Clearly, something terrible is going on across our Nation and, sadly, Roanoke is not exempt from this trend as we have seen higher numbers of gun-related woundings and homicides in the past two years when compared to previous years.
As noted at the beginning of this post, gun violence will not be solved by law enforcement nor will it be solved overnight. There is, obviously, a vital role for law enforcement and for the City government in addressing gun violence, both in the immediate timeframe and over the long-term. The answer most often put forth is “hire more police” or “put more police on the street.” It is important to note that though the number of officers in our police force, which remains the largest in Virginia west of Richmond has, as nearly everywhere else in the Nation and Virginia, lowered due to resignations and low recruit numbers, the number of officers on the streets each shift has not diminished. Indeed, in many instances the numbers have actually increased for targeted patrols and special units.

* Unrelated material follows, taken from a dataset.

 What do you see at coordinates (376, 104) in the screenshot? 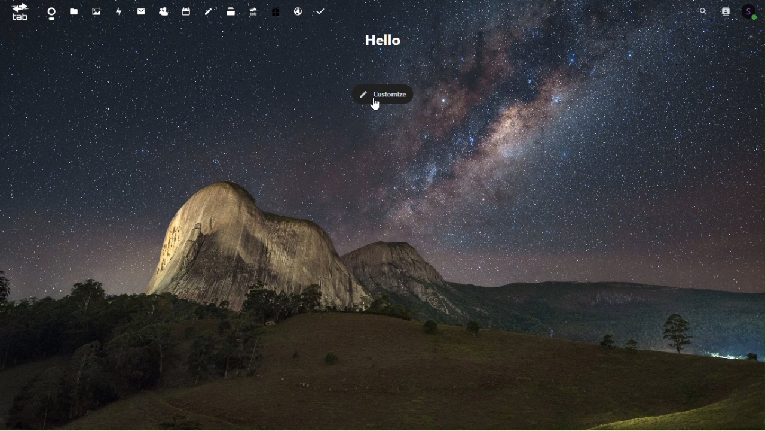
I see `cursor` at bounding box center [376, 104].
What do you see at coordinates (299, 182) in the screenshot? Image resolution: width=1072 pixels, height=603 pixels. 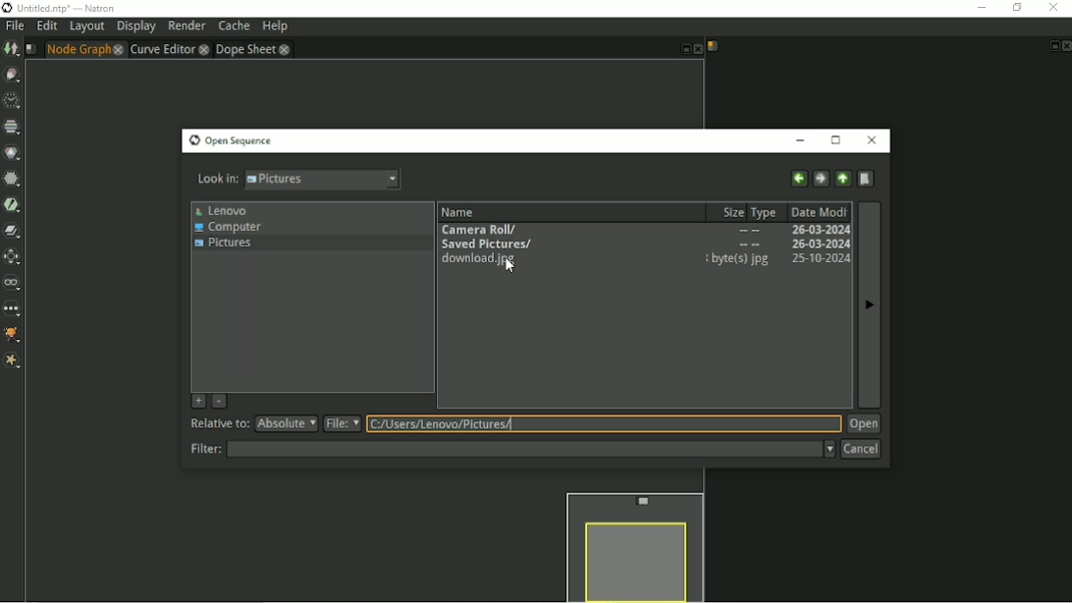 I see `Look in` at bounding box center [299, 182].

Hiring police officers is a complicated undertaking. One does not just “hire” an officer, rather in most cases officers are recruited to join the Police Academy and only after months of training are they added to the ranks. The City has attempted to address these issues by establishing signing bonuses for certified officers willing to join us from another jurisdiction, and by increasing pay for all officers – raising starting pay by more than 10%. Retention bonuses have been included in this year’s budget for current officers, on top of two similar bonuses issued last year. The City Council approved, with this year’s budget, over one and one-half million dollars in salary increases for police officers that will be increased further over the next two years, resulting in pay increases over a three-year-period of as much as 26%. It is hoped these efforts will aid with retention and recruitment of officers.
Within the Police Department, the Police Chief has realigned his officers to place a greater emphasis on addressing gun violence, especially that perpetrated by gang activities and known offenders. This has included the formation of a gang unit, increased use of intelligence and data gathering, and renewed partnerships with various state and federal law enforcement agencies. These efforts enable the police to focus on locations experiencing the highest incidences of gun violence and on those most likely to be perpetrators or victims of gun violence. As recently as this weekend, these efforts have led to arrests of individuals with outstanding warrants and recently involved in local criminal activities.
Further, the Police Department has instituted use of a coordinator that visits locations where acts of gun violence have occurred. This RESET Coordinator and a team of volunteers meet with individuals and neighbors to assure them the City is doing what it can to slow the increase in violence, to connect them to resources, and to interrupt the response toward retribution toward known or perceived perpetrators. Most recently, the City has entered into a collaboration with Blue Ridge Behavioral Healthcare to provide a co-response in instances where police have been called to respond to individuals experiencing a mental health challenge. Officers will be accompanied by trained mental health professionals in an effort to de-escalate situations and avoid harm.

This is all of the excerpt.